India hopes the new administration of US President-elect Donald Trump could help keep global crude oil prices low, which would reduce the South Asian country’s import bill and support its faltering economic growth.
Analysts, including those at Citi Bank, predict that President Trump’s second term could put downward pressure on oil prices through 2025, driven by possible tariffs and a increase in oil supply.
“We believe that one of the possible benefits of the new US administration taking office in 2025 will be continued low energy prices,” V. Anantha Nageswaran, India’s chief economic adviser, said at the a press conference on Friday following the publication of quarterly GDP data.

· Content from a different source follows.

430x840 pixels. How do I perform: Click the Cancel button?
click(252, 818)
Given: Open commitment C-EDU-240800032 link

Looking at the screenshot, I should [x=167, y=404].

He added that low crude oil prices would be a “very important ingredient” for India’s growth prospects, while higher prices could hamper growth.
India’s economy grew at a year-on-year rate of 5.4%, the lowest in seven quarters, between July and September, due to slowing growth in the manufacturing industry.

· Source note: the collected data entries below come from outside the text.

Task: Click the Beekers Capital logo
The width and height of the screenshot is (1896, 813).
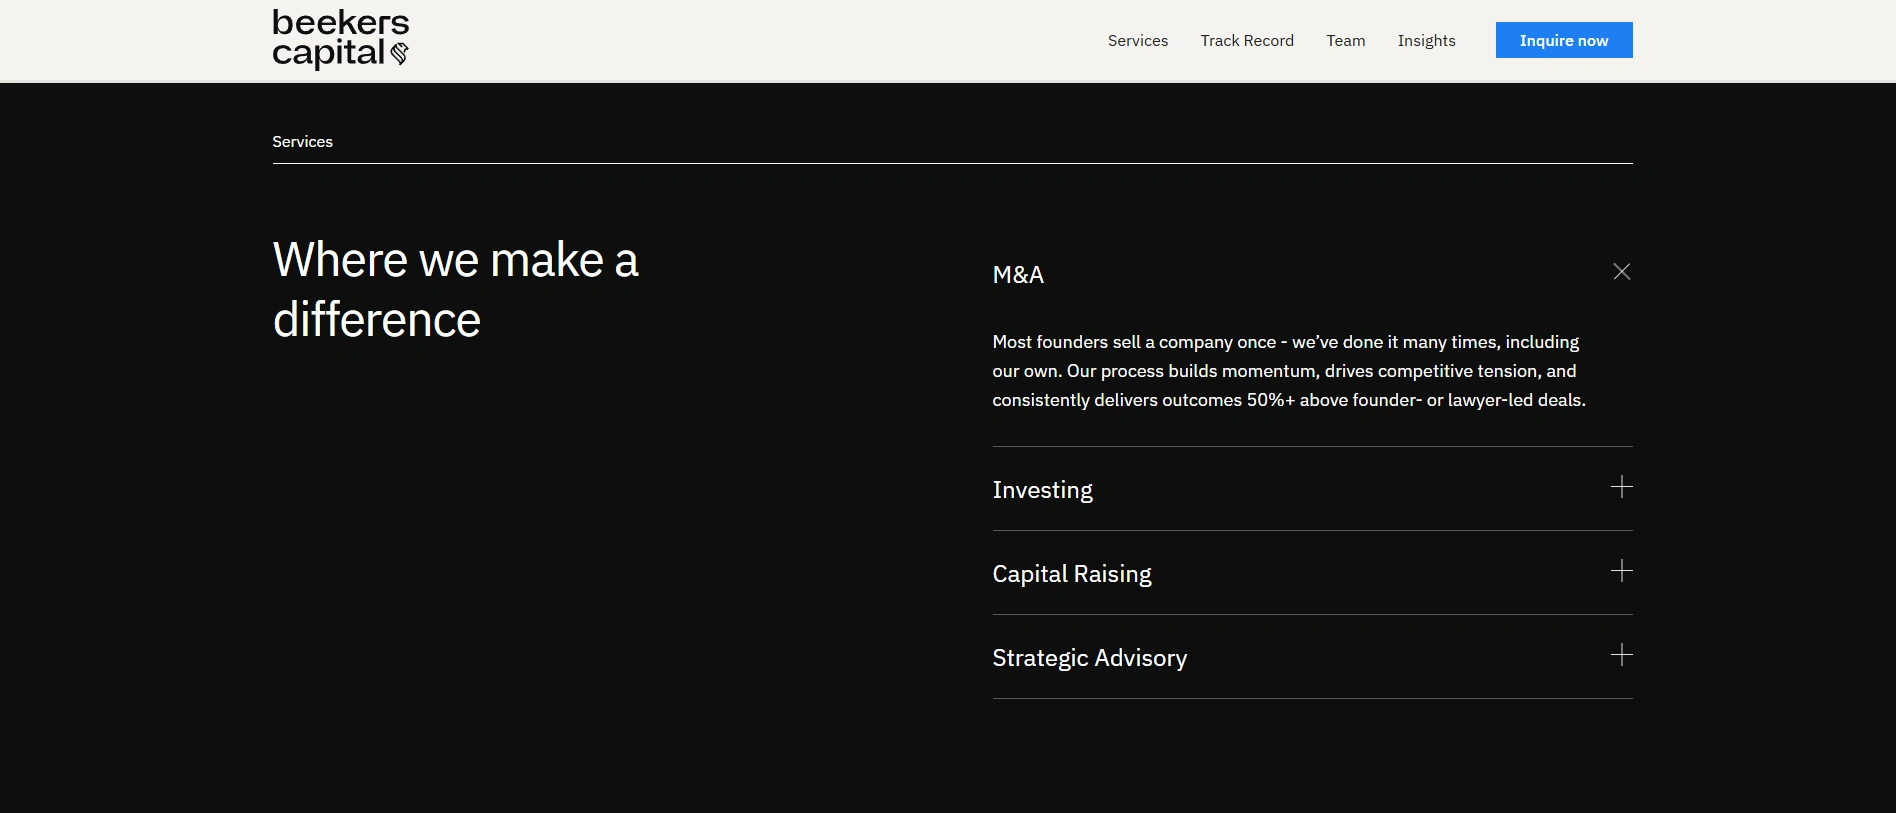Action: 341,39
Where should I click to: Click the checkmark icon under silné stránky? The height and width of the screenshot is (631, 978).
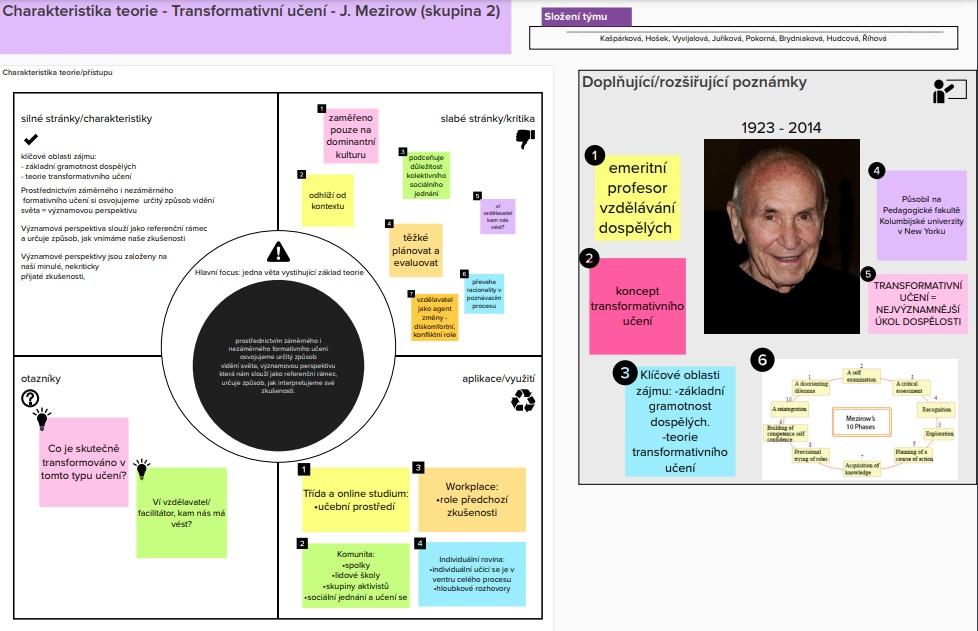click(x=30, y=139)
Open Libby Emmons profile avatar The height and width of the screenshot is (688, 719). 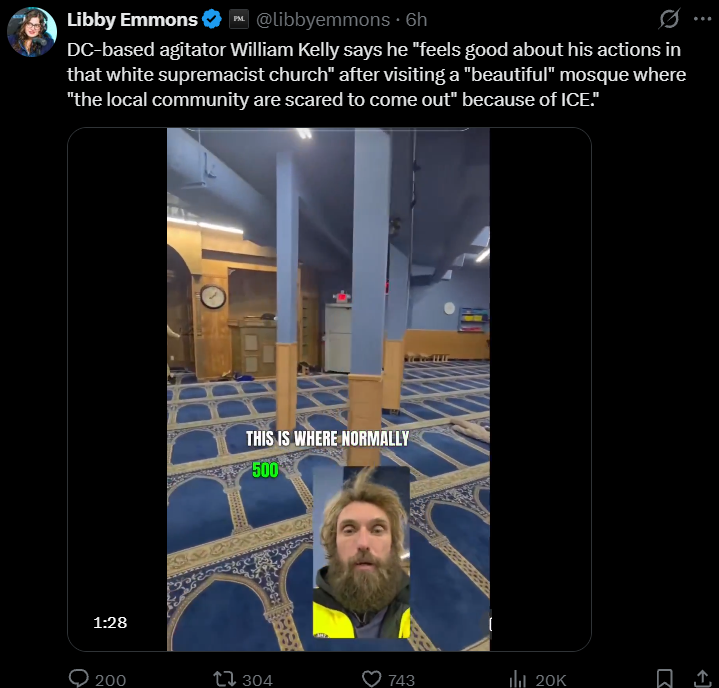[32, 32]
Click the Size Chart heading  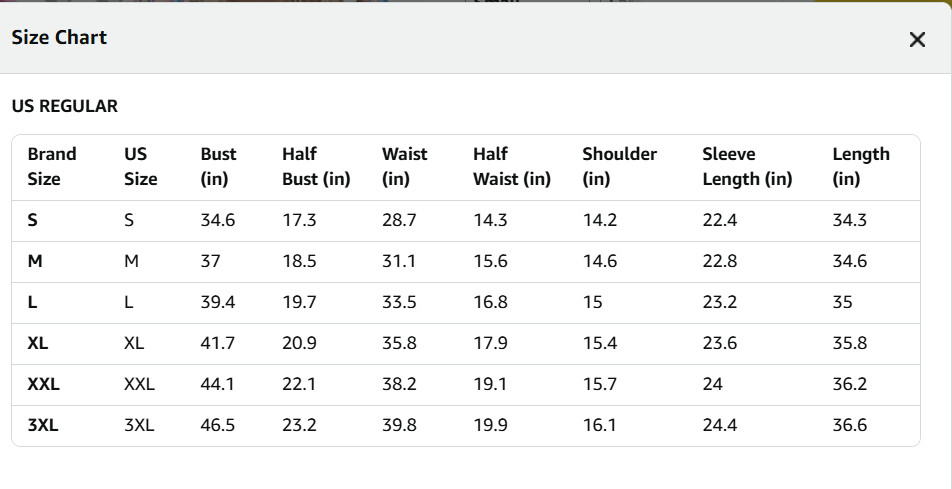tap(59, 38)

Officials, however, view low global crude oil prices as a positive factor, given that India depends on oil imports for more than 80% of its energy needs.
Crude oil imports account for almost a third of India’s total annual merchandise imports.
As the world’s third largest oil importer, India stands to benefit from lower oil prices.
Oil prices fell on Friday, heading for a weekly decline of more than 3%, on waning concerns about supply risks linked to the conflict between Israel and Hezbollah and expectations of an increase of supply in 2025, although OPEC+ is likely to extend production cuts.